**What the exercise asks**
Reproduce the listing below verbatim.

**Exercise materials**
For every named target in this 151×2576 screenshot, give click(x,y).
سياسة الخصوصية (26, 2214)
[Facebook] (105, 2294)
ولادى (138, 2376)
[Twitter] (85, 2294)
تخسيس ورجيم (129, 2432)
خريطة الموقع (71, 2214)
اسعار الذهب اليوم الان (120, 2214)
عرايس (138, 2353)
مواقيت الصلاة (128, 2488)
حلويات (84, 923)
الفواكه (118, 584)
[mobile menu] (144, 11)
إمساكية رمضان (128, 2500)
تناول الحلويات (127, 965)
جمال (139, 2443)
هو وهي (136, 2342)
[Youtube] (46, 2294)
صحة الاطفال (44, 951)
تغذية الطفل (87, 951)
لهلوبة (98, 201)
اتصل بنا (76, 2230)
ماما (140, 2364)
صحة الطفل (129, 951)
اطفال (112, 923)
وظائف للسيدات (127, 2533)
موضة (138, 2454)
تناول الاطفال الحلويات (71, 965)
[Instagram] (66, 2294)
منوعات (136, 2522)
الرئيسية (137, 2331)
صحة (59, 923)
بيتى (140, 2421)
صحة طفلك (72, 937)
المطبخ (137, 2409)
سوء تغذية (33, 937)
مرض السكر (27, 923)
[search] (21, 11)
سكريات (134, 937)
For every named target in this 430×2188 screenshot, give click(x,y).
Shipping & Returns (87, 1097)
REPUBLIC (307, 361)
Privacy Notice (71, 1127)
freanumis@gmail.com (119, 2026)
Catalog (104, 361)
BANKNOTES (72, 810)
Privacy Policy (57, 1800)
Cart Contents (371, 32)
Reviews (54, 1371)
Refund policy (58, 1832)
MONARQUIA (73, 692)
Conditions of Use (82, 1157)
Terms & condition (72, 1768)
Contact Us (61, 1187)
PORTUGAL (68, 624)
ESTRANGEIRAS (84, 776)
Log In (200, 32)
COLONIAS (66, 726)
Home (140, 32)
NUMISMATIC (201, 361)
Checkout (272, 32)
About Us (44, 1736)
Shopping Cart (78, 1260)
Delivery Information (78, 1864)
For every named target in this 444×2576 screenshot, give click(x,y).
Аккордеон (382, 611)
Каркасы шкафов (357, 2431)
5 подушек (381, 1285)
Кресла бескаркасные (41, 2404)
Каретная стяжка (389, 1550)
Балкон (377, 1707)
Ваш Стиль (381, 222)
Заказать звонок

**Answer to this task**
For every named target in this 151×2576 screenshot, give click(x,y).
سياسة الخصوصية (26, 2214)
[Facebook] (105, 2294)
ولادى (138, 2376)
[Twitter] (85, 2294)
تخسيس ورجيم (129, 2432)
خريطة الموقع (71, 2214)
اسعار الذهب اليوم الان (120, 2214)
عرايس (138, 2353)
مواقيت الصلاة (128, 2488)
حلويات (84, 923)
الفواكه (118, 584)
[mobile menu] (144, 11)
إمساكية رمضان (128, 2500)
تناول الحلويات (127, 965)
جمال (139, 2443)
هو وهي (136, 2342)
[Youtube] (46, 2294)
صحة الاطفال (44, 951)
تغذية الطفل (87, 951)
لهلوبة (98, 201)
اتصل بنا (76, 2230)
ماما (140, 2364)
صحة الطفل (129, 951)
اطفال (112, 923)
وظائف للسيدات (127, 2533)
موضة (138, 2454)
تناول الاطفال الحلويات (71, 965)
[Instagram] (66, 2294)
منوعات (136, 2522)
الرئيسية (137, 2331)
صحة (59, 923)
بيتى (140, 2421)
صحة طفلك (72, 937)
المطبخ (137, 2409)
سوء تغذية (33, 937)
مرض السكر (27, 923)
[search] (21, 11)
سكريات (134, 937)
For every named target in this 430×2188 screenshot, give click(x,y).
Shipping & Returns (87, 1097)
REPUBLIC (307, 361)
Privacy Notice (71, 1127)
freanumis@gmail.com (119, 2026)
Catalog (104, 361)
BANKNOTES (72, 810)
Privacy Policy (57, 1800)
Cart Contents (371, 32)
Reviews (54, 1371)
Refund policy (58, 1832)
MONARQUIA (73, 692)
Conditions of Use (82, 1157)
Terms & condition (72, 1768)
Contact Us (61, 1187)
PORTUGAL (68, 624)
ESTRANGEIRAS (84, 776)
Log In (200, 32)
COLONIAS (66, 726)
Home (140, 32)
NUMISMATIC (201, 361)
Checkout (272, 32)
About Us (44, 1736)
Shopping Cart (78, 1260)
Delivery Information (78, 1864)
For every named target in this 444×2576 screenshot, give click(x,y).
Аккордеон (382, 611)
Каркасы шкафов (357, 2431)
5 подушек (381, 1285)
Кресла бескаркасные (41, 2404)
Каретная стяжка (389, 1550)
Балкон (377, 1707)
Ваш Стиль (381, 222)
Заказать звонок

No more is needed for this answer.